> [Stored items]
::::::

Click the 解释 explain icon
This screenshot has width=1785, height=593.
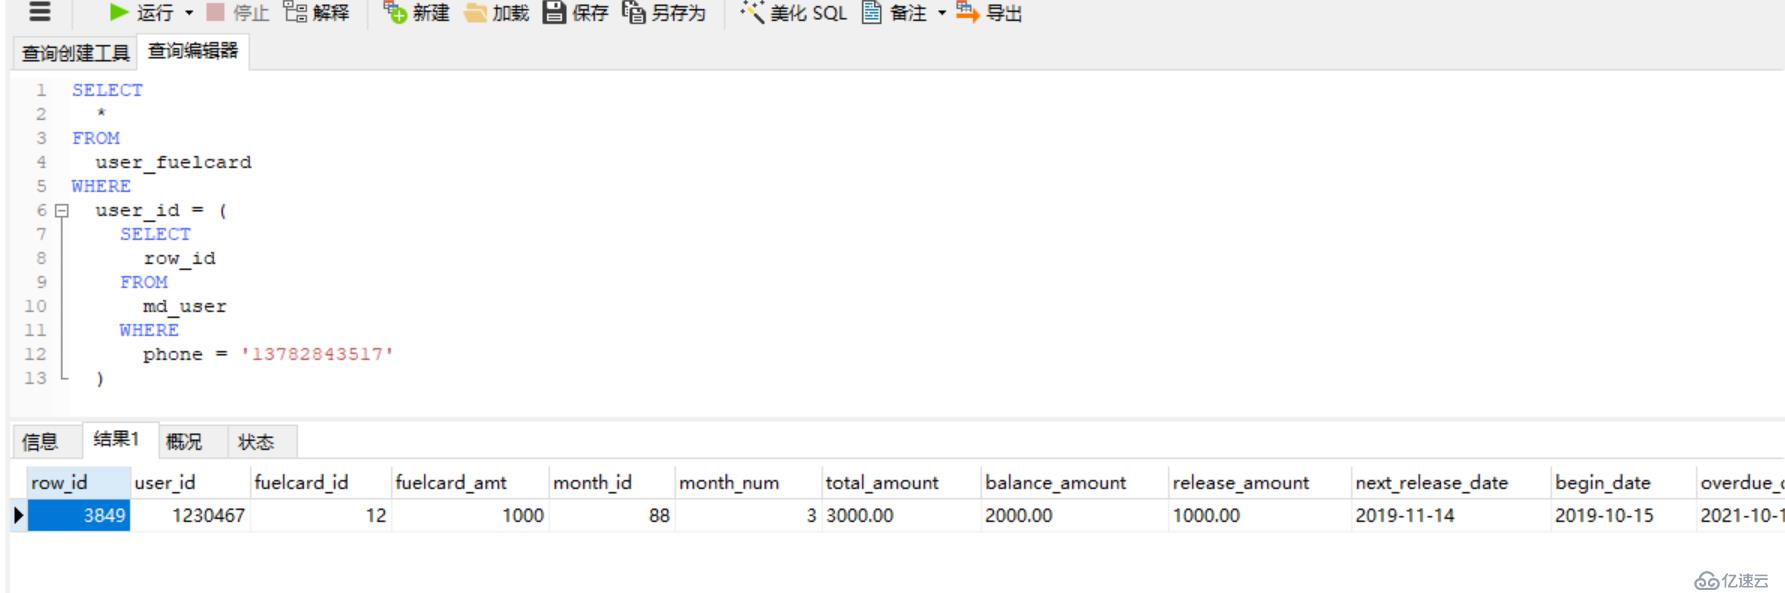click(x=295, y=12)
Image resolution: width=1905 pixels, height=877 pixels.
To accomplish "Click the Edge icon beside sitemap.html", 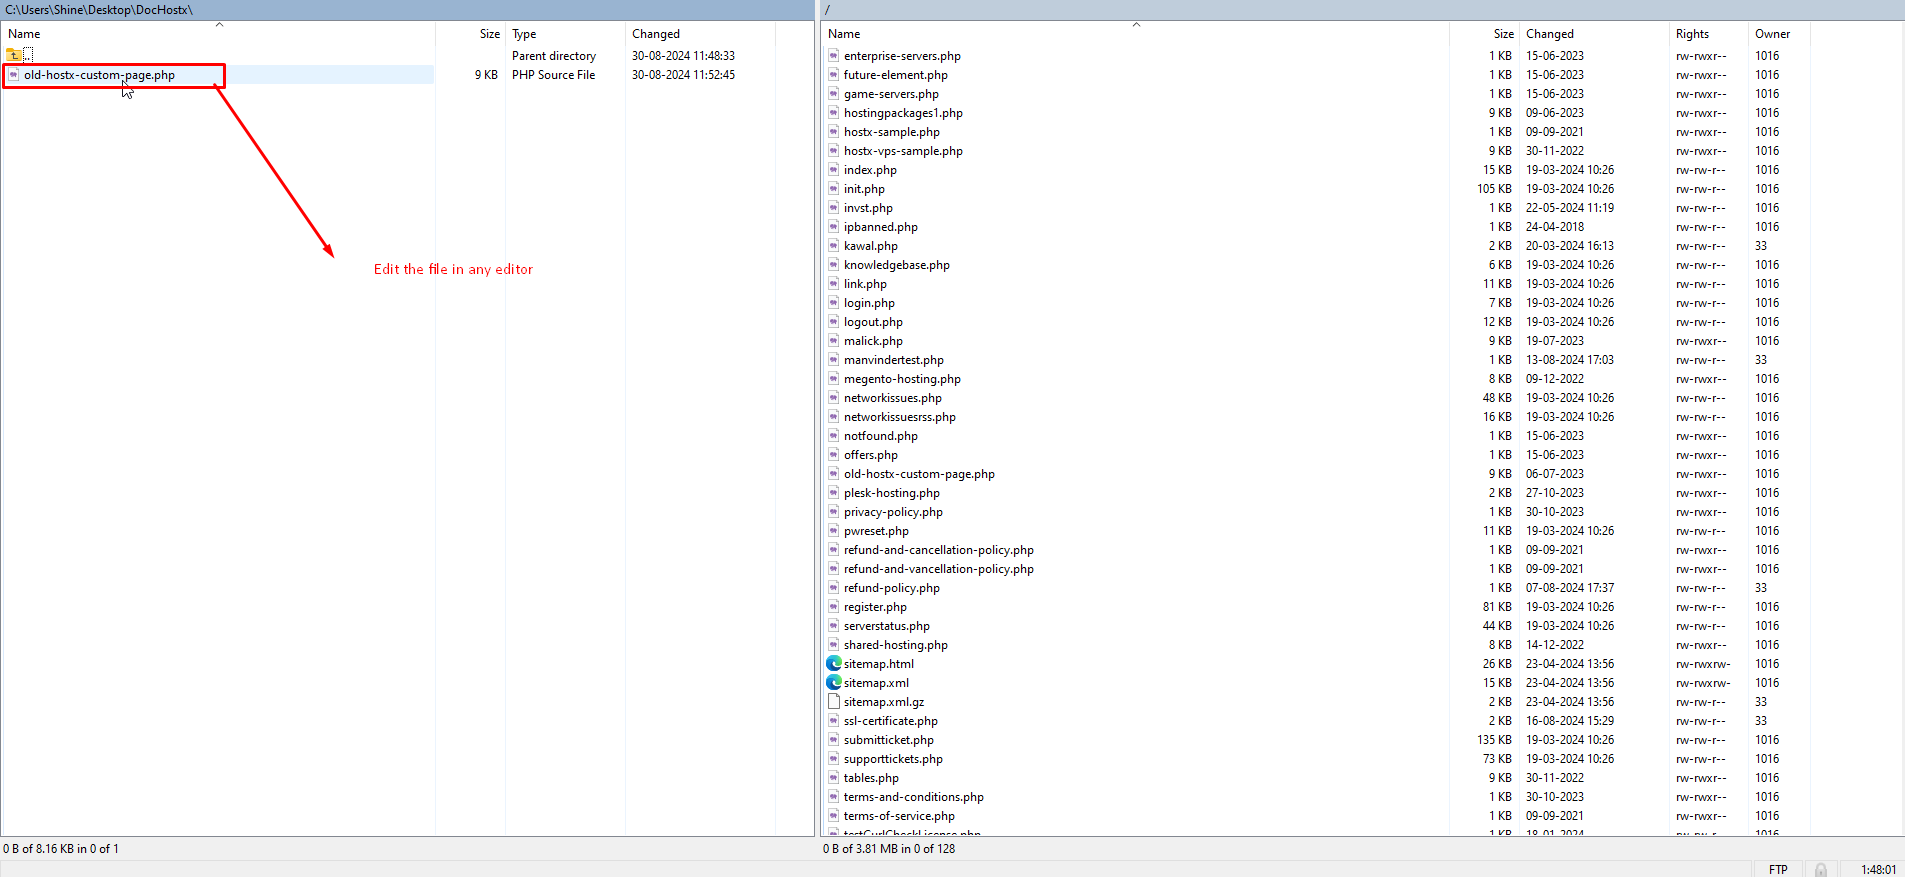I will [833, 664].
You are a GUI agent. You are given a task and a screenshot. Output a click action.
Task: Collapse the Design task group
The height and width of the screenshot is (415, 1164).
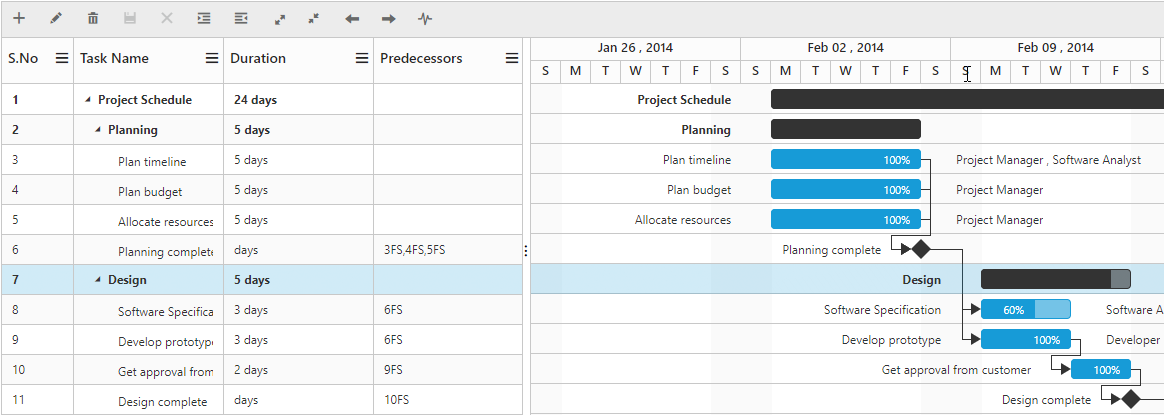(x=98, y=280)
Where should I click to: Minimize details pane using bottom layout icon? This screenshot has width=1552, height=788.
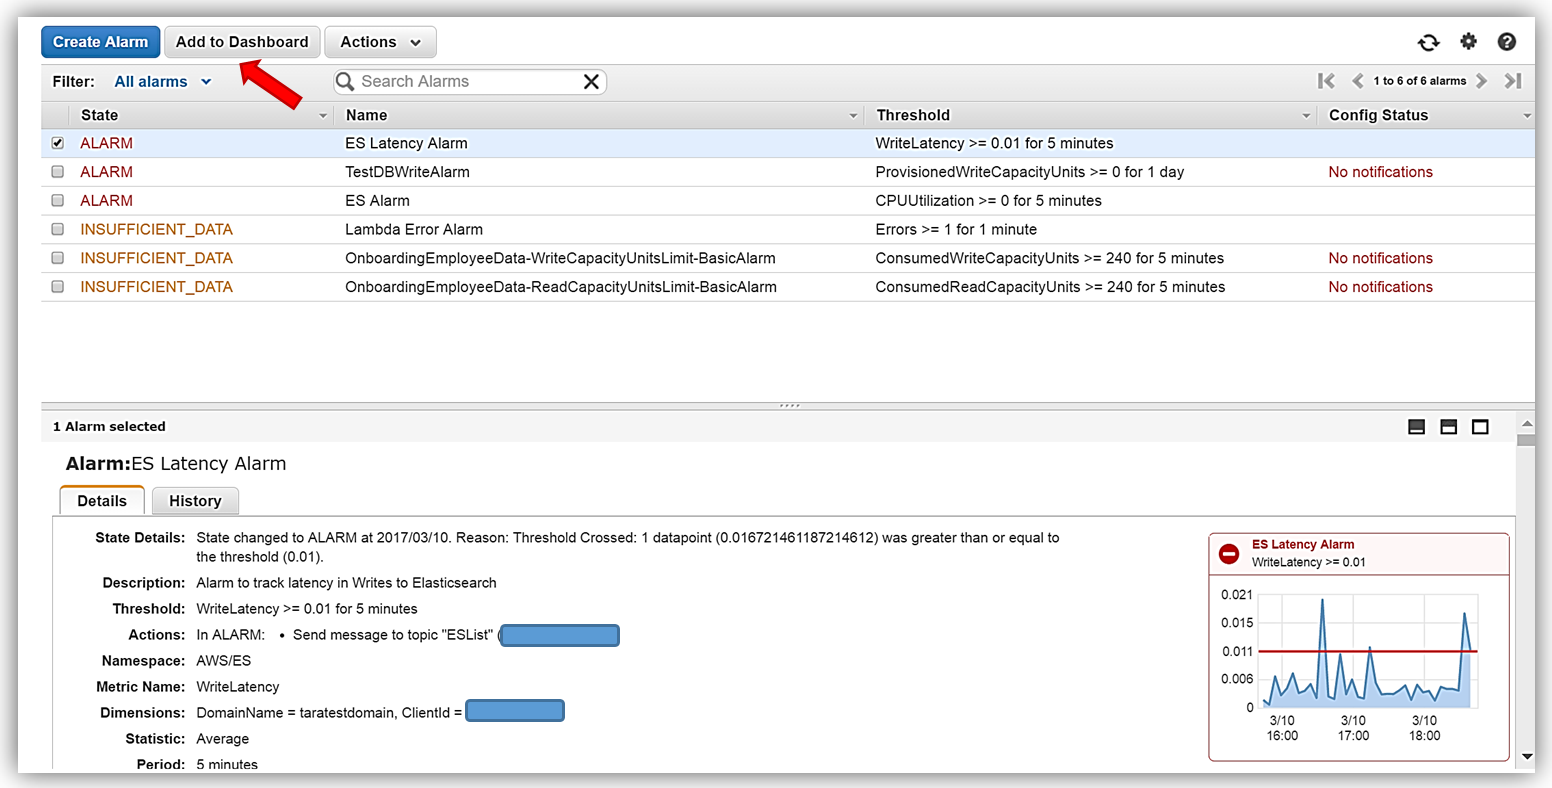tap(1416, 427)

::::::

> [What is expected]
Omit the pictures and write out the lines above from the one with "You are a GUI" through the last, unchanged.

> [Reply to the exercise]
You are a GUI agent. You are given a task and a screenshot. Output a click action.
Task: Collapse the Design task group
The height and width of the screenshot is (415, 1164).
(x=98, y=280)
Where should I click to: Minimize details pane using bottom layout icon? This screenshot has width=1552, height=788.
tap(1416, 427)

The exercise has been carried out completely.